Стоп. Это было давно. Месяца три прошло. Этого будто и не было. Так, статистическая погрешность. Он не виноват. Он не мог… предотвратить. Или мог?

Андреев усмехнулся. Его серые глаза видели Бориса насквозь.

Борис упрямо стиснул зубы. Андреев не может знать о его неудачах.

Говорят, у каждого врача есть персональное кладбище: без ошибок и поражений не стать настоящим специалистом.
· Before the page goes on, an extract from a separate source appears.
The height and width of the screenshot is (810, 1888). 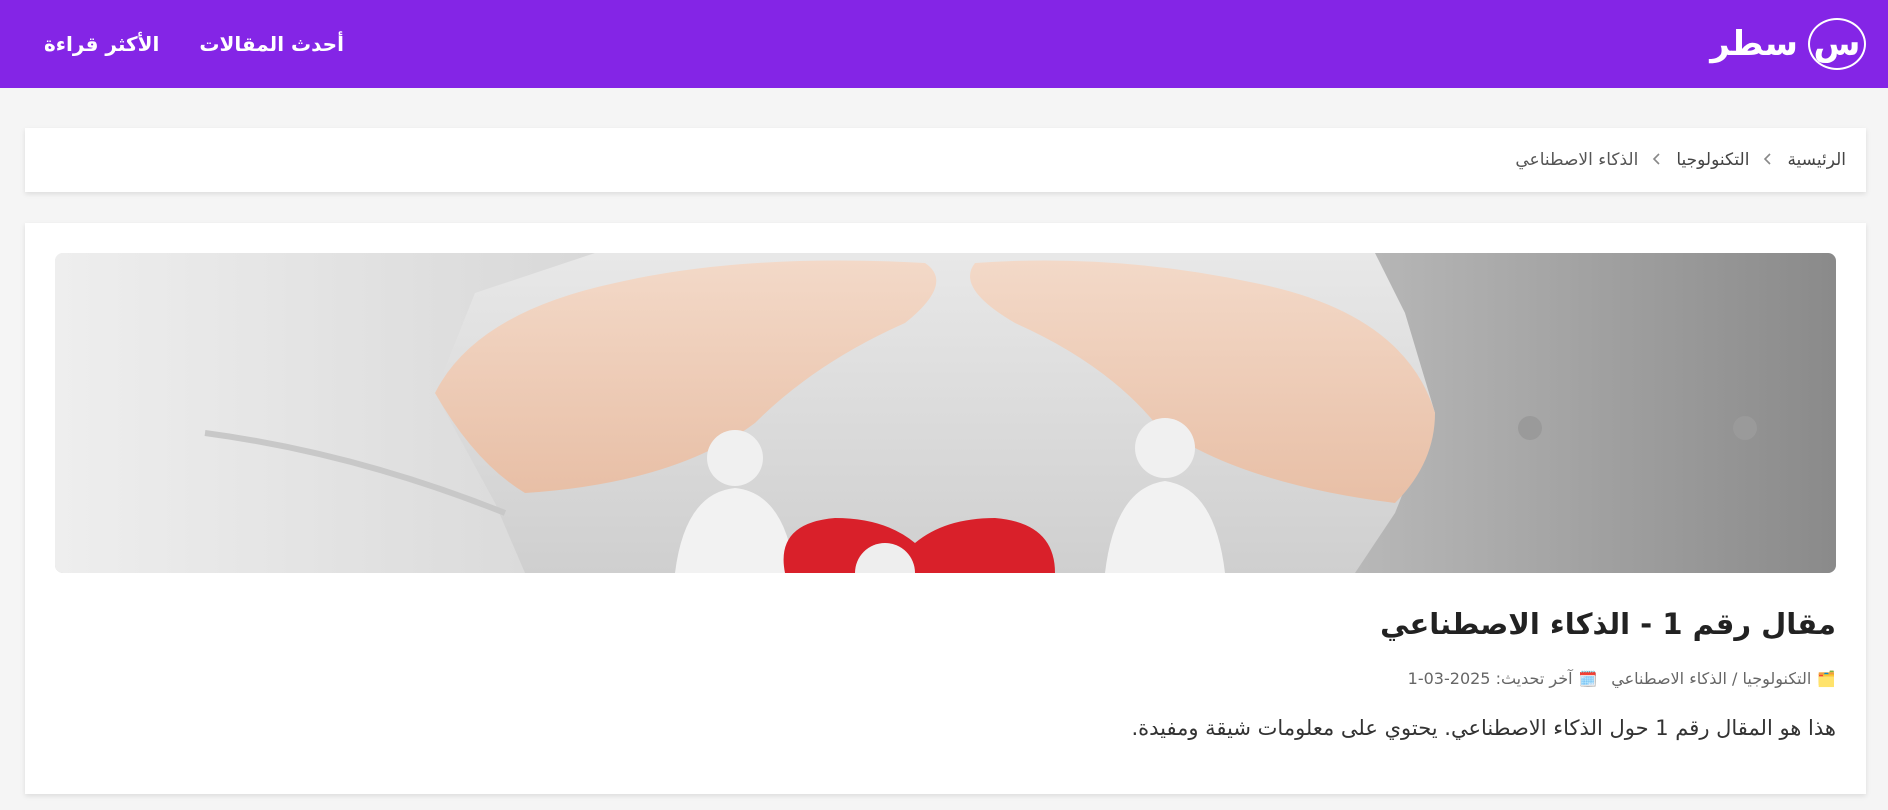 What do you see at coordinates (1816, 160) in the screenshot?
I see `breadcrumb-home: الرئيسية` at bounding box center [1816, 160].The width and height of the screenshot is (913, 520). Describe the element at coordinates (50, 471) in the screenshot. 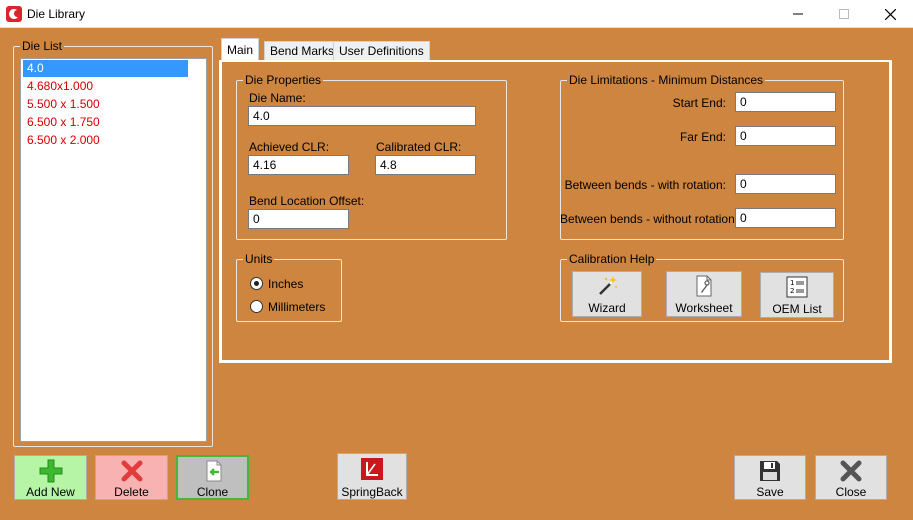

Борис анализировал ошибки, но не допускал мысли о нормальности смерти. Ему не приходило в голову оправдывать себя, произнося даже мысленно фразу «мы сделали все, что было в наших силах».

Если пациент умер, значит, врач сделал не все, что мог.

Значит, врач в чем-то просчитался.

…знает, кого ко мне посылать.

– Он-то знает, – странно ответил Андреев. – Он знает лучше вашего, как и для чего посылать вам пациентов. Но вам надо понять, что не каждый из них… из нас будет жить. Знаете, как Святой Франциск называл смерть?

Борис покачал головой.

– «Прославлен будь, мой Господи, за сестру нашу Смерть плотскую, которой никто из живых избежать не способен», – слегка нараспев произнес Андреев.

Борису показалось, что Андреев смотрит на кого-то за его спиной. Глаза блестели, седая борода возбужденно топорщилась, и сам он светился странным вдохновением, будто сейчас скинет кислородную трубку, отцепит от груди датчики, встанет с кровати и, как библейский пророк, начнет проповедовать под небесные громы и сверкающие молнии.

Борис моргнул и засмеялся. Андреев подхватил его смех, но тут же закашлялся.

– Так-то. Сестра Смерть. А вы с ней – мечом, мечом да по жопе.

Борис задохнулся от неожиданности.

– Мне осталось немного, – посерьезнев, сказал Андреев. – Я это знаю и принимаю. И мне вовсе не нужно, чтобы вы считали своей личной ответственностью схватку с моей смертью.

Бориса снова бросило в жар.

– Но это моя ответственность! – запротестовал он. Внутри поднималось непонятное раздражение: Андреев, с его бородой, слезящимися серыми глазами, впавшими щеками и неуместной философией малодушия теперь вызывал почти брезгливость. – Я знаю законы болезни, знаю, сколько вам осталось времени. Я сделаю все, чтобы это время продлить.

Андреев посуровел, его скулы, казалось, заострились еще сильнее. Взгляд стал колючим.

– А для чего мне мое время, вы знаете? Вы собираетесь его продлевать, но знаете ли вы, к чему я иду и как собираюсь использовать последние дни жизни?

Борис открыл рот.

Закрыл.

Не время втягиваться в спор с дедом, который сам не понимает, что несет. Да и не нужно спорить с Андреевым, нужно делать свое дело – и делать безупречно.

Борис коротко кивнул, через силу улыбнулся и встал. Когда он уже выходил из палаты, Андреев негромко произнес ему в спину:

– Блаженны, кого найдет она в пресвятой Твоей воле, ибо не станет для них погибелью смерть вторая.

Вторая смерть?

Что за чушь.

Если бы реанимационные палаты закрывались, Борис хлопнул бы дверью сильнее, чем следовало.